Text block
***

Although there were a number of people presenting serious and heated arguments , the tone of the meeting remained respectful and everyone present was able to have their say.
But when the evening was over, we all left knowing that although our Minister of Agriculture spoke of being "about to lower the boom" on polluters ......his priority as Minister  is to satisfy the mink industry's need for INDUSTRIAL WATER to carry on business as usual.
BUSINESS AS USUAL means drawing huge amounts of water from groundwater supplies to feed ,raise, and carry away waste from one million mink .(human equivalent waste of 60to 100 thousand humans.)
 His message was clear: BUSINESS AS USUAL also means growing the industry. 
And this is where the argument stops. Ask most  mink farmers where their leachant goes and they can only point "down the hill " and shrug. 
 Minister MacDonnel knows that most  of  40 million pounds of poop ends up leaching into the west Tusket River annually.He's a farmer after all .
The message I got from the minister was simple: Profits were up this year in the mink  industry and that's important. You can talk all you want  about dead seagulls, rotting mink carcasses, stinkpipes to the river,pesticides, industrial chemicals,foecal count, sky-high nutrient levels, Aleutian disease,cyanobacteria, stimulus money,growth hormones, campaign contributions, and  heavy metals , but to be honest......it's just not as important as mink farm profits.

***

Data extracts
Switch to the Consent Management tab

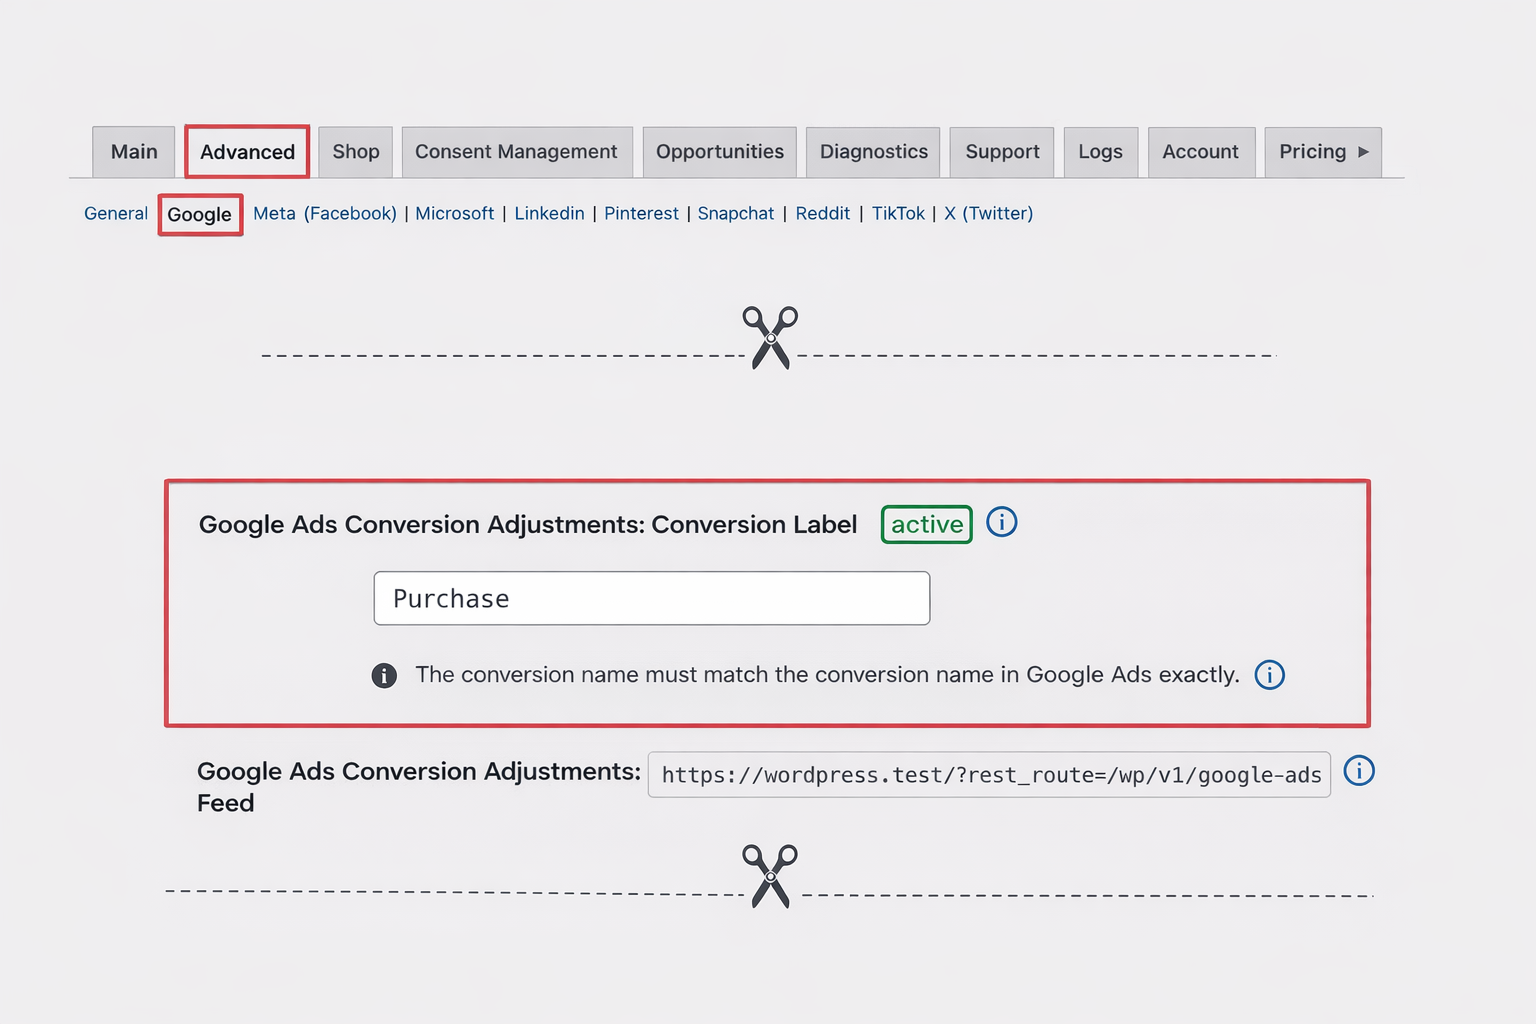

***

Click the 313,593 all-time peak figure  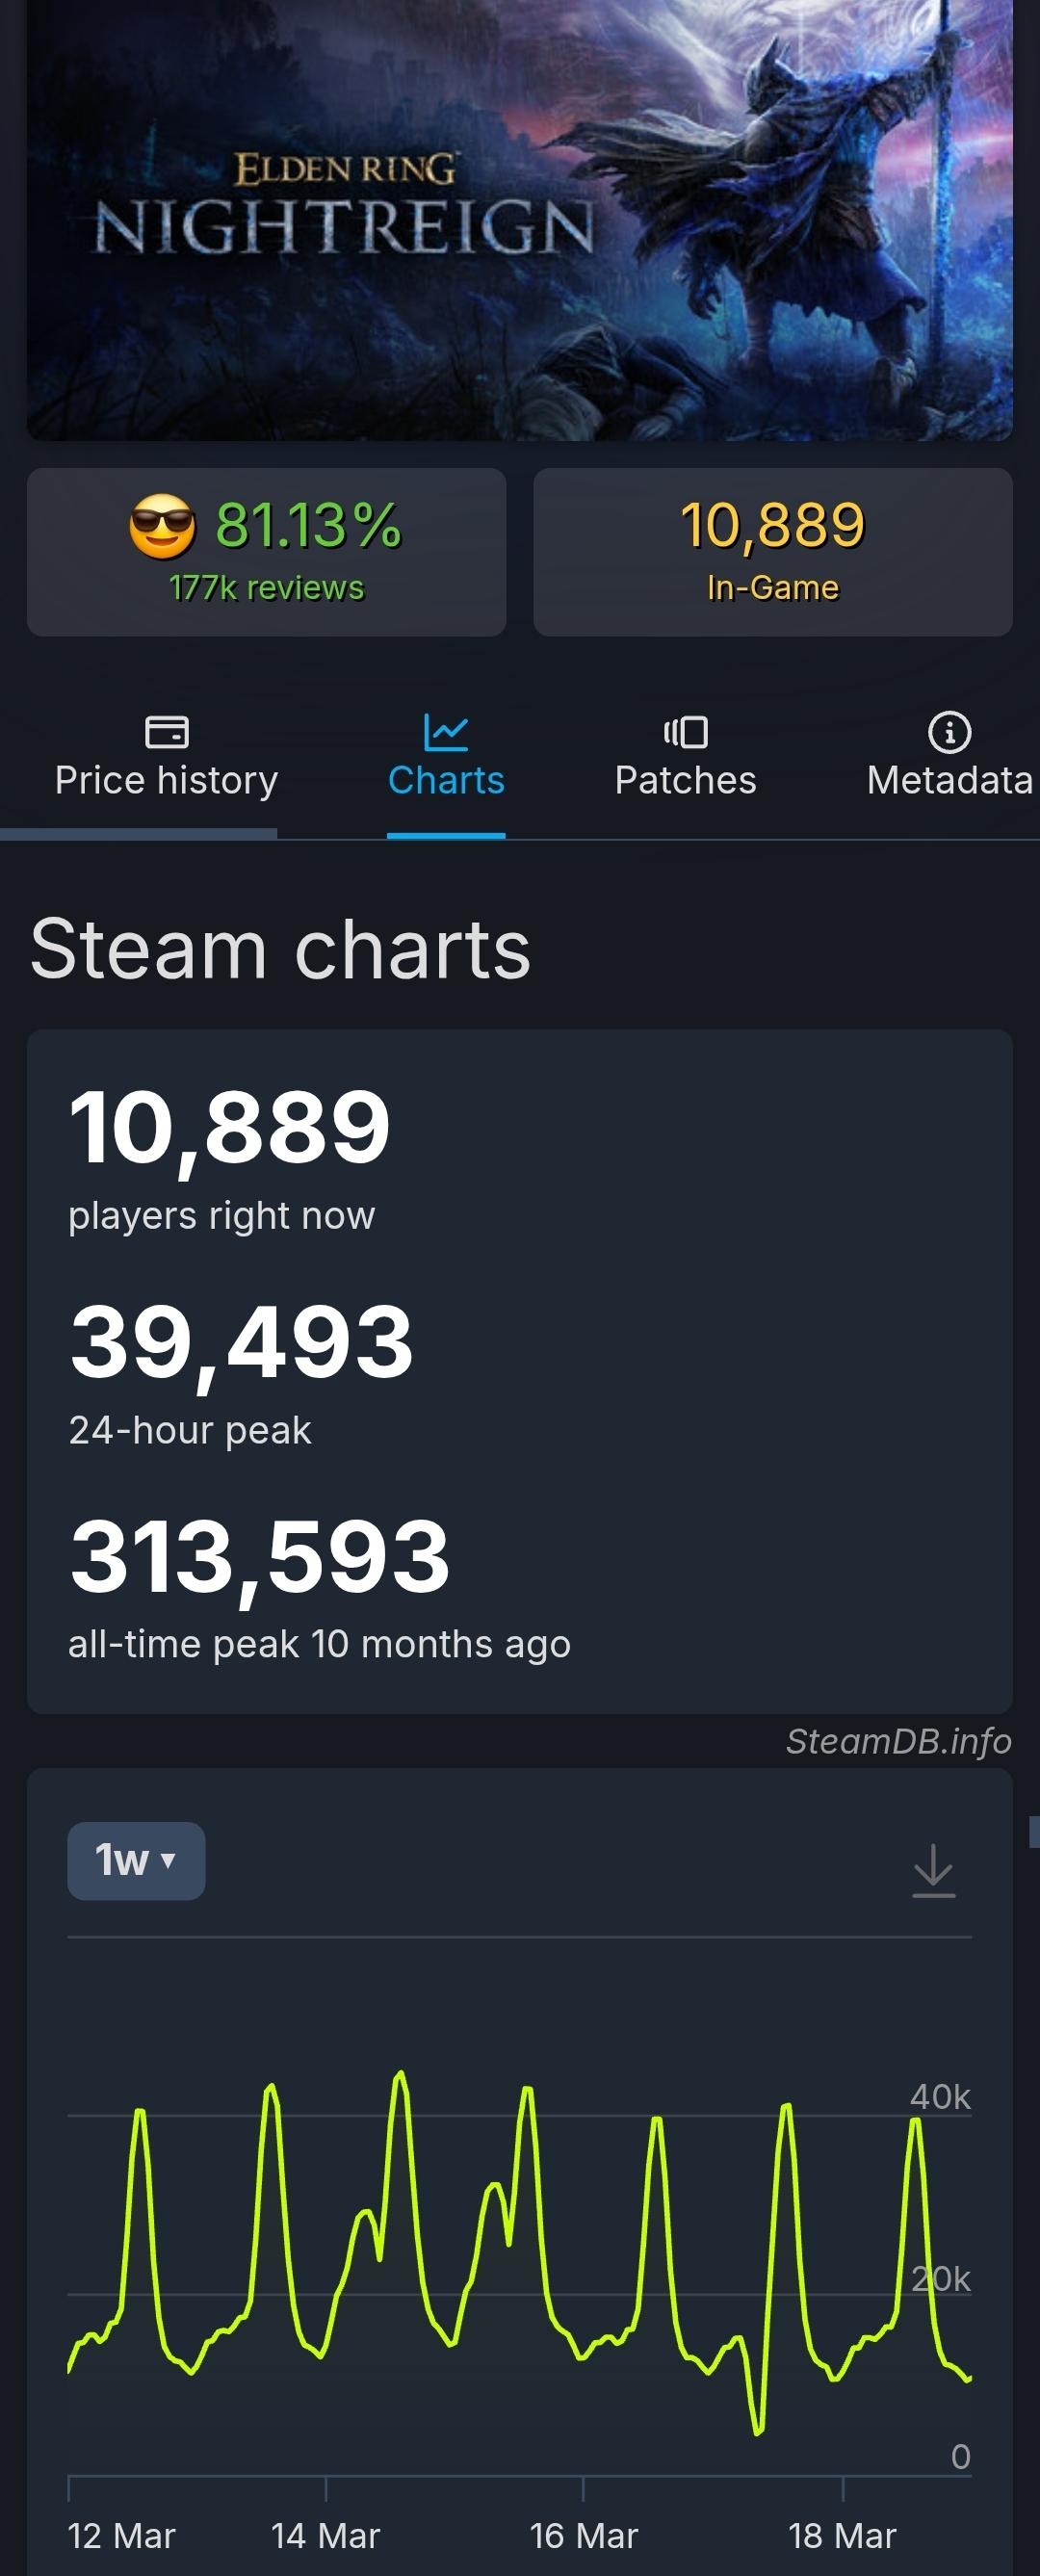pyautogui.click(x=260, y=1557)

***

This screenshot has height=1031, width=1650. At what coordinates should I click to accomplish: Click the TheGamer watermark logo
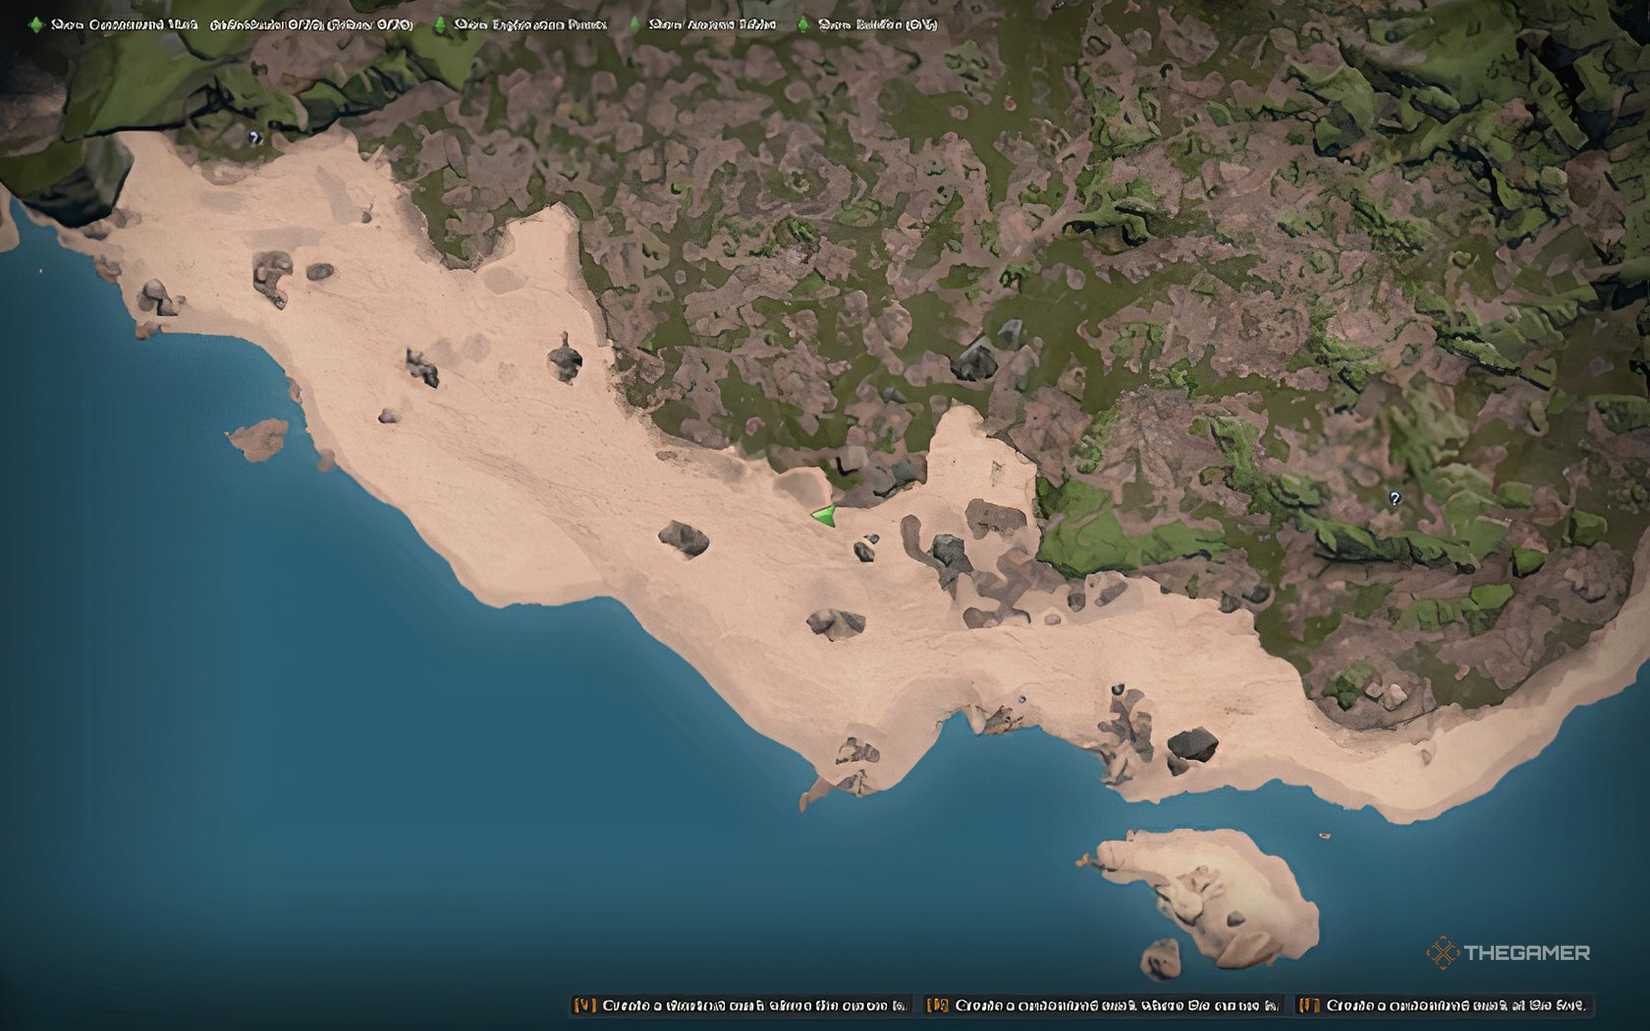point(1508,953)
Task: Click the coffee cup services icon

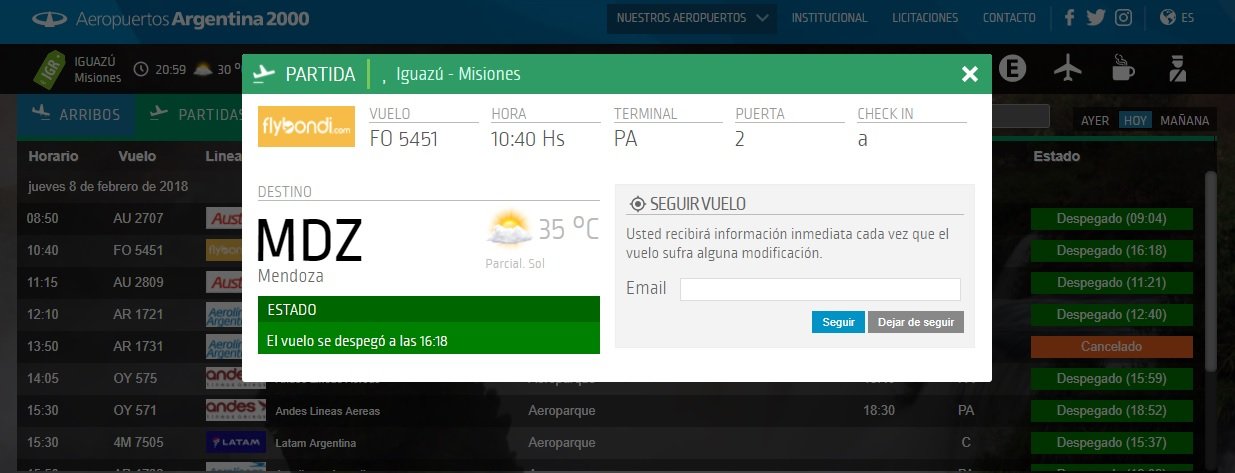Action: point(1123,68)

***

Tasks to carry out
- A) In the text on mink farming, which river does it say most of the 40 million pounds of poop leaches into each year?
- B) Rewrite the stretch of the mink farming text from "His message was" through "after all .", swapping "mink farmers" for "fur farmers".
You will not need the data.

Answers per task
- A) The west Tusket River.

- B)
His message was clear: BUSINESS AS USUAL also means growing the industry. 
And this is where the argument stops. Ask most  fur farmers where their leachant goes and they can only point "down the hill " and shrug. 
 Minister MacDonnel knows that most  of  40 million pounds of poop ends up leaching into the west Tusket River annually.He's a farmer after all .